Chicago, IL – Doctors should screen for non-traditional cardiovascular risk factors when assessing heart disease risk in overweight black adolescents, according to a new study from a Memphis researcher released at the American Heart Association’s Scientific Sessions today in Chicago.
Childhood obesity is linked to the development of cardiovascular disease and death in adulthood. However, black youth are not routinely assessed for cardiovascular risk factors.
To predict the number of cardiac risk factors in overweight and obese black teens, researchers examined the interaction of the severity of obesity, insulin resistance, family history of heart attack, diet and physical activity in 122 black teens (average age 15).
They found that, on average, overweight and obese black teenagers had four risk factors for cardiovascular disease, and 36 percent had five or more risk factors.
Commonly assessed risk factors seen in about half of the youth included:
- 55 percent with high blood pressure;
- 47.5 percent with low “good” high density lipoprotein (HDL) cholesterol; and
- More than 50 percent with risk factors for inflammation and clots (not routinely checked in teenagers).
Age, pubertal status, family history of heart attack, severity of obesity and insulin resistance predicted the number of risk factors present in overweight and obese black teenagers. Diet and physical activity did not predict cardiovascular risk factors. This may be due to the children’s low level of physical activity and high fat intake, researchers said.

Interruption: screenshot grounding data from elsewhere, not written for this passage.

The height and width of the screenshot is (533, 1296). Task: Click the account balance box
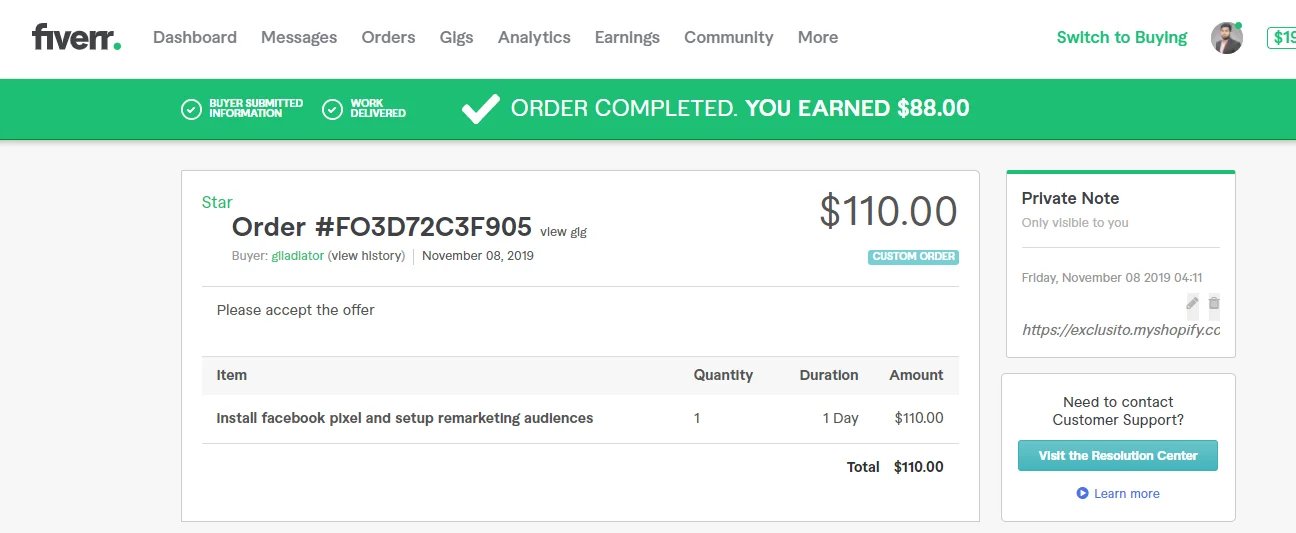(1282, 38)
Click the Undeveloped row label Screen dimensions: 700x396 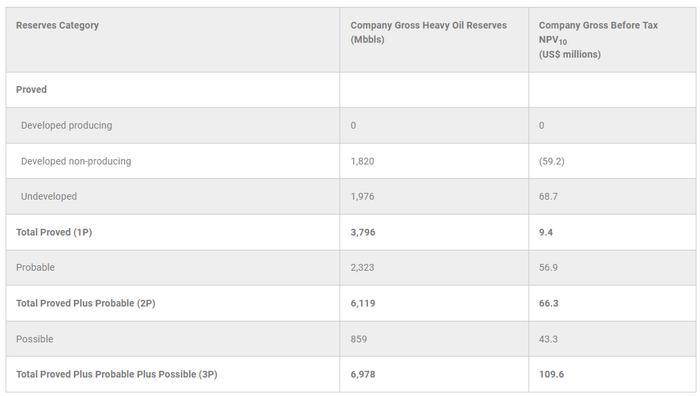pyautogui.click(x=49, y=196)
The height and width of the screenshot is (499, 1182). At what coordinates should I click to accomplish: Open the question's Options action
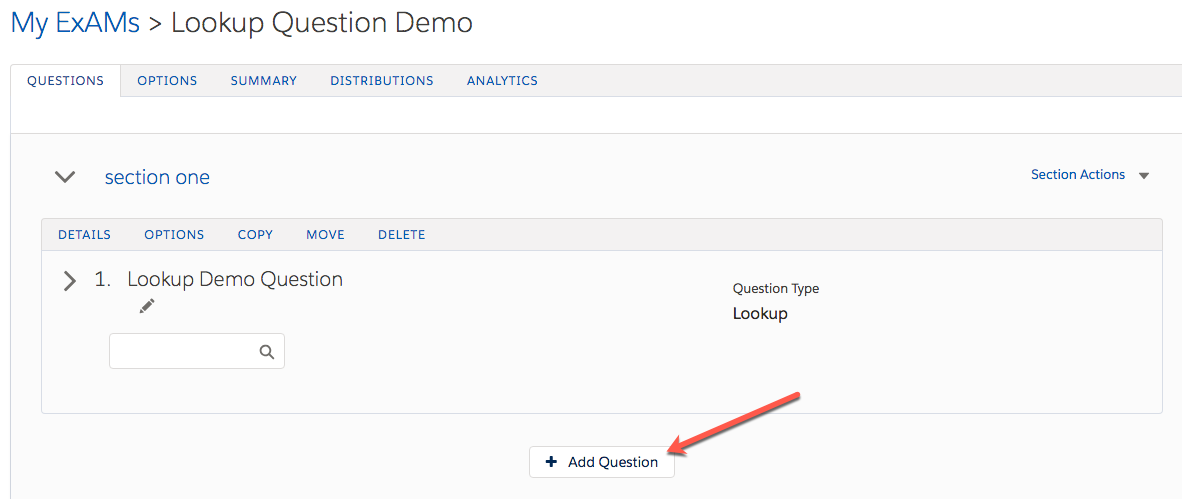click(174, 235)
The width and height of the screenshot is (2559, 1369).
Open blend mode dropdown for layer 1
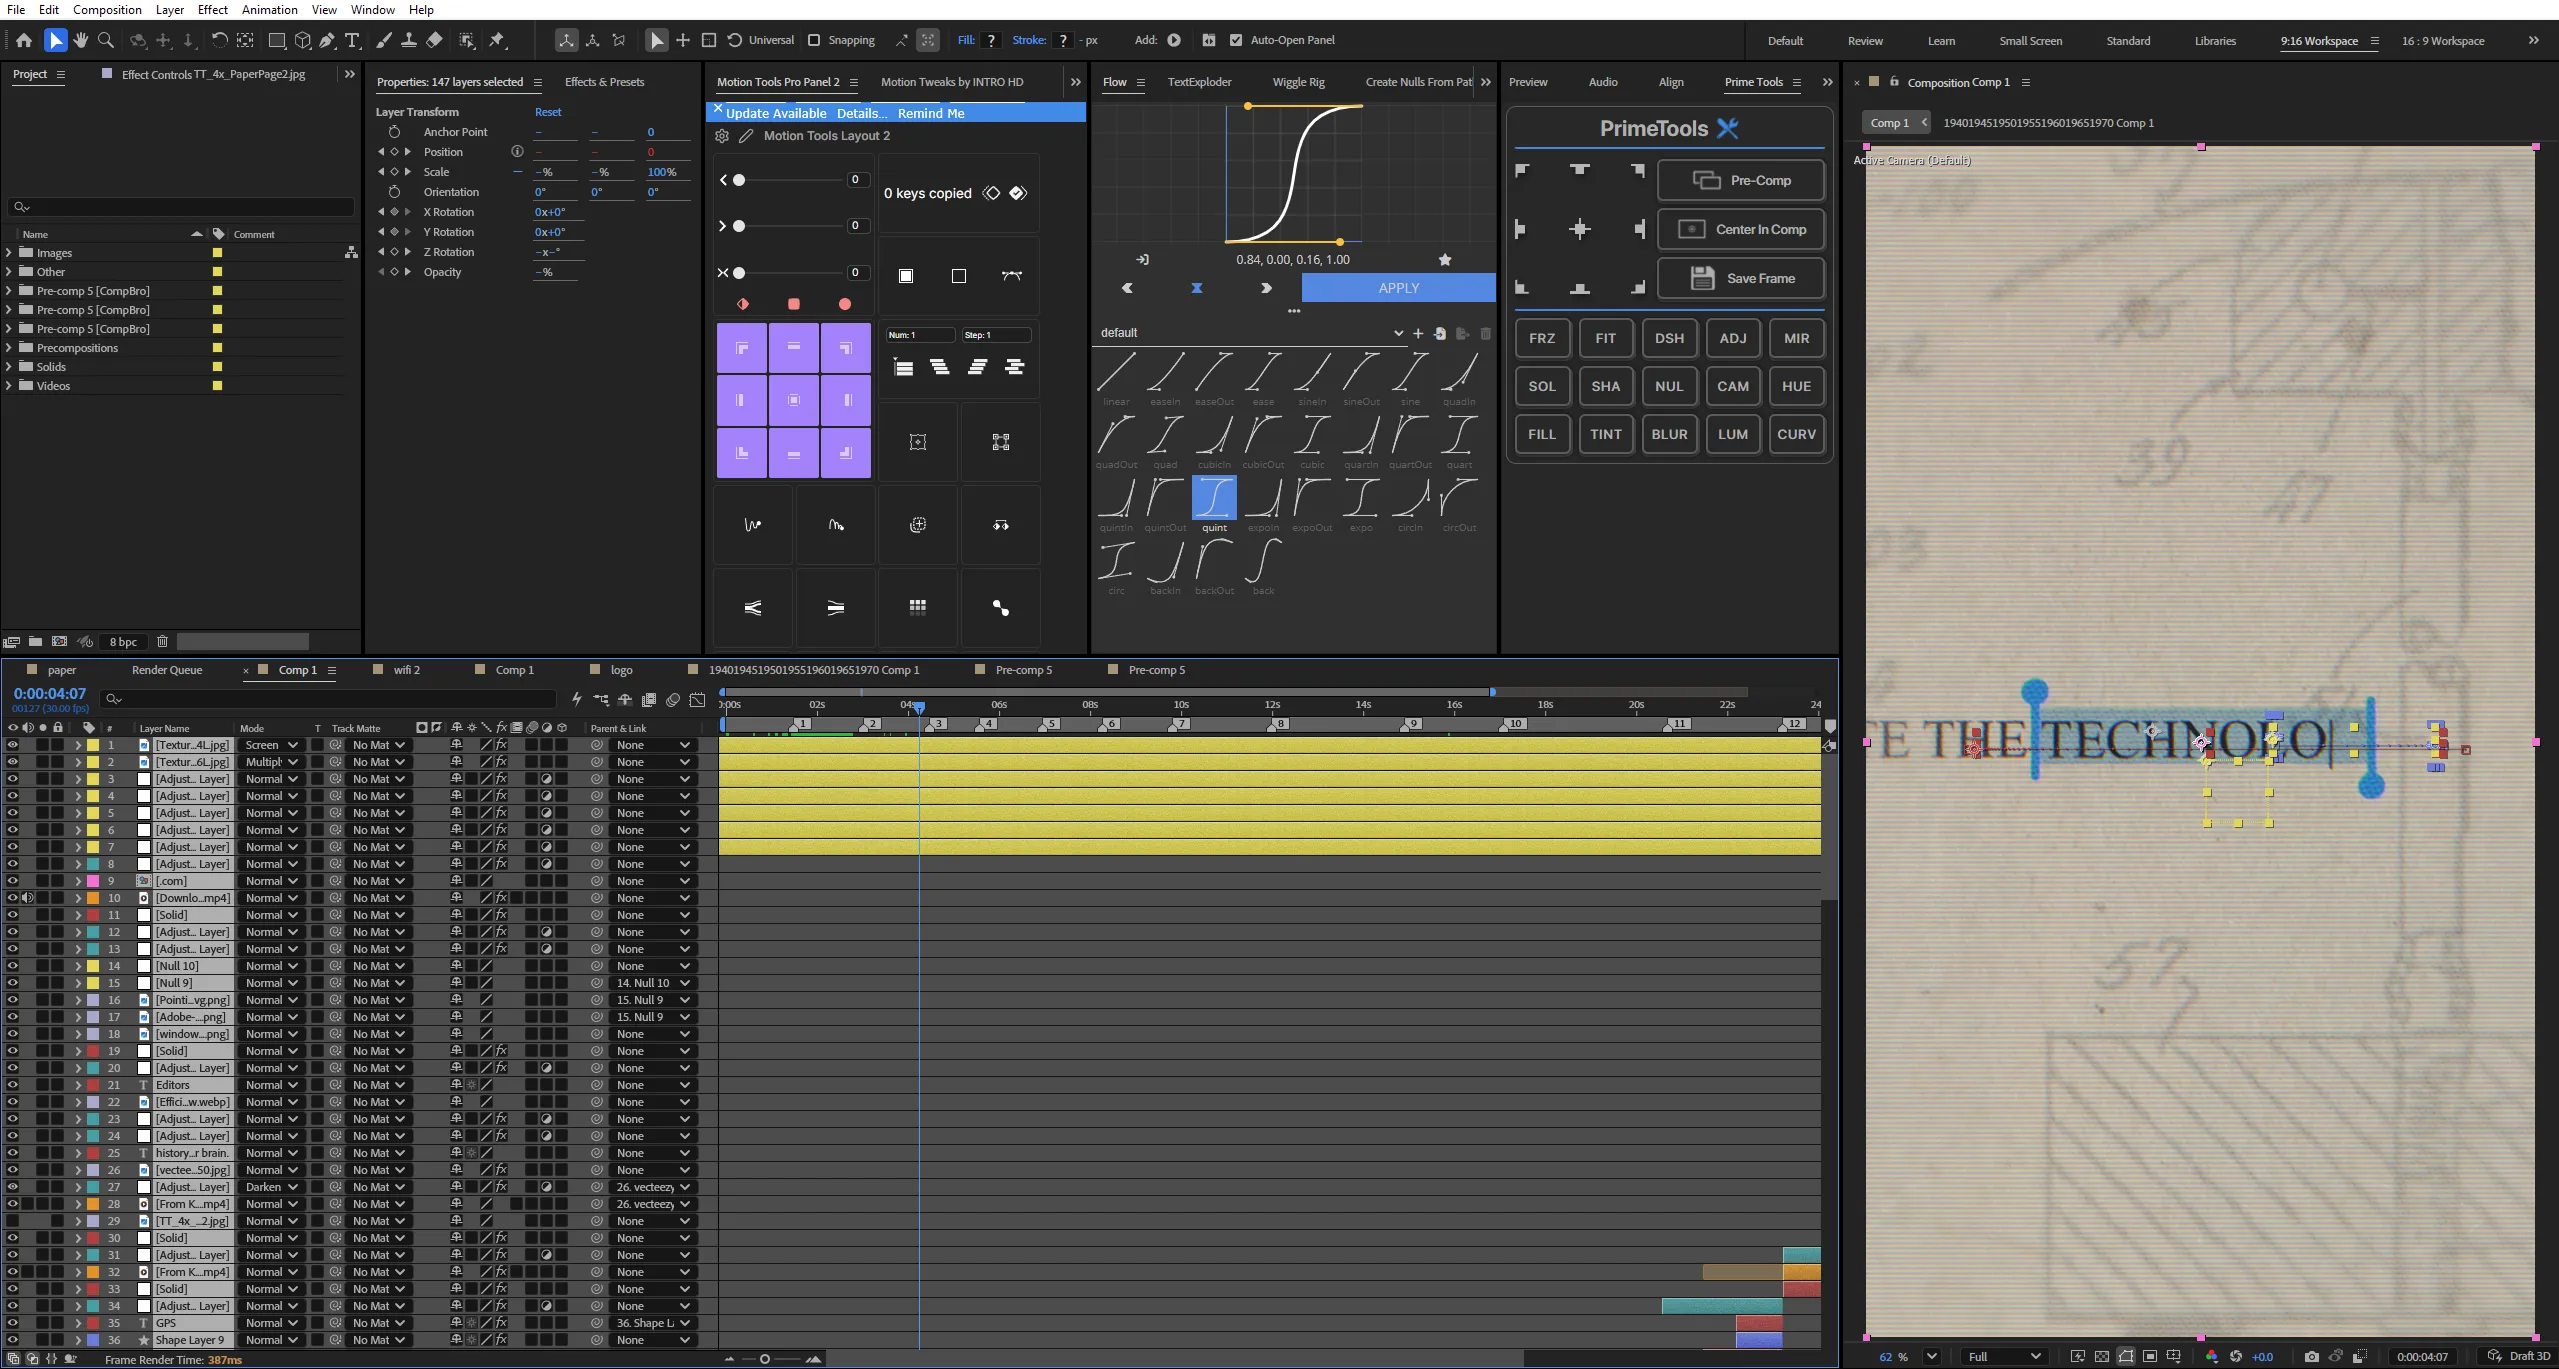click(271, 745)
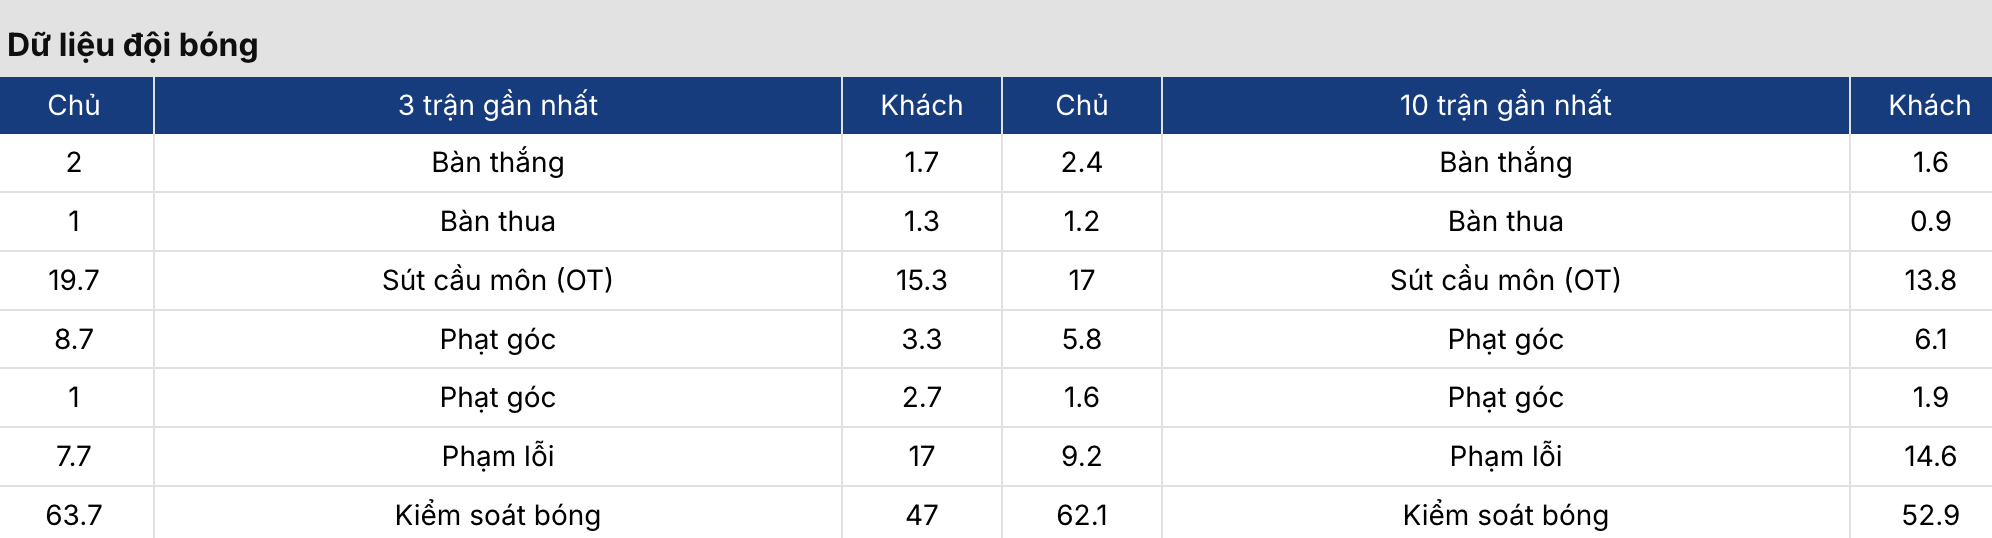Select the "10 trận gần nhất" column header
The height and width of the screenshot is (538, 1992).
[1505, 105]
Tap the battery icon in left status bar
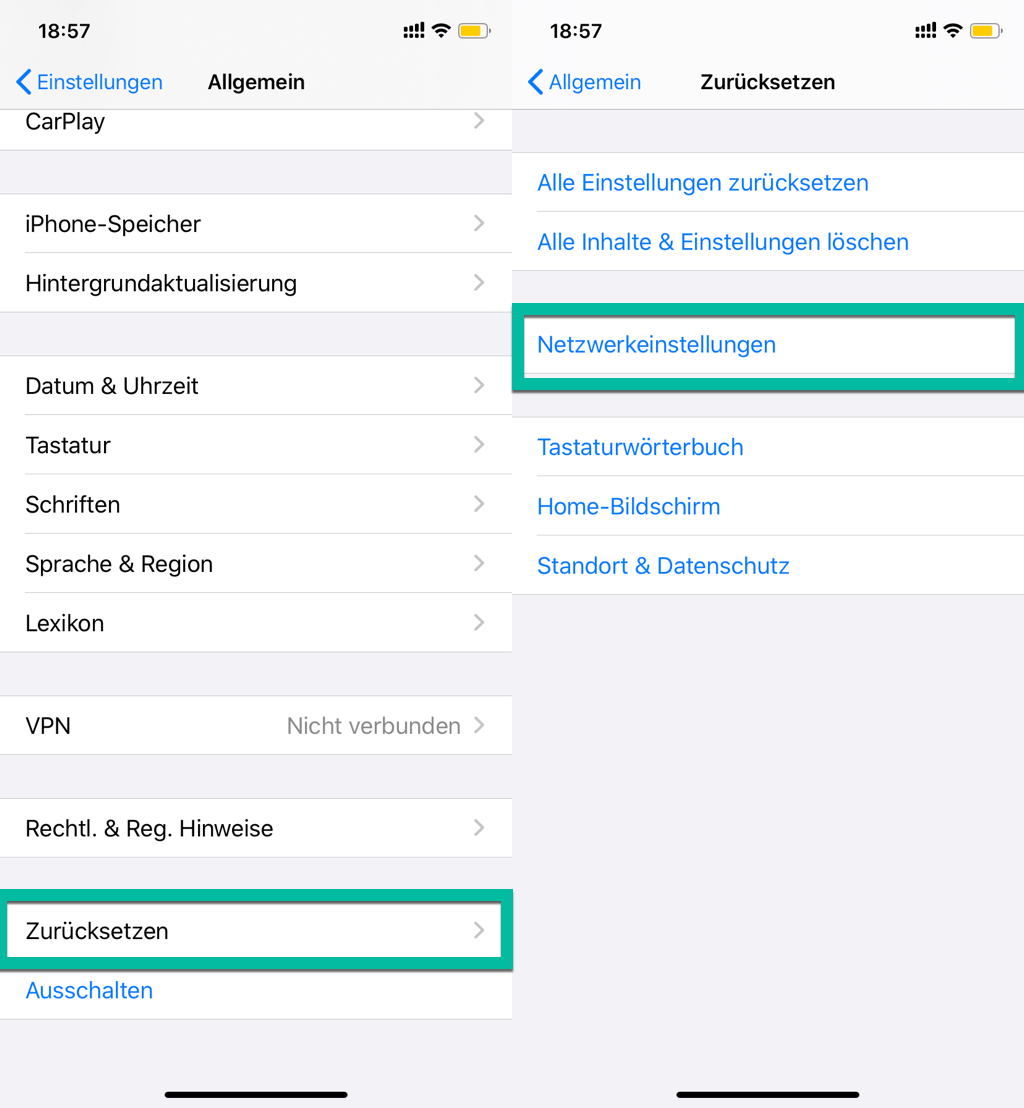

Based on these findings, children who are younger, earlier in puberty, more seriously obese, with greater insulin resistance and a positive family history of heart attack would have more cardiovascular risk factors.
Doctors should assess youth for insulin resistance, family history of early heart attack and use blood pressure percentile charts to determine hypertension. Incorporating screenings for inflammation and thrombosis will aid in risk stratification and earlier intervention, researchers said.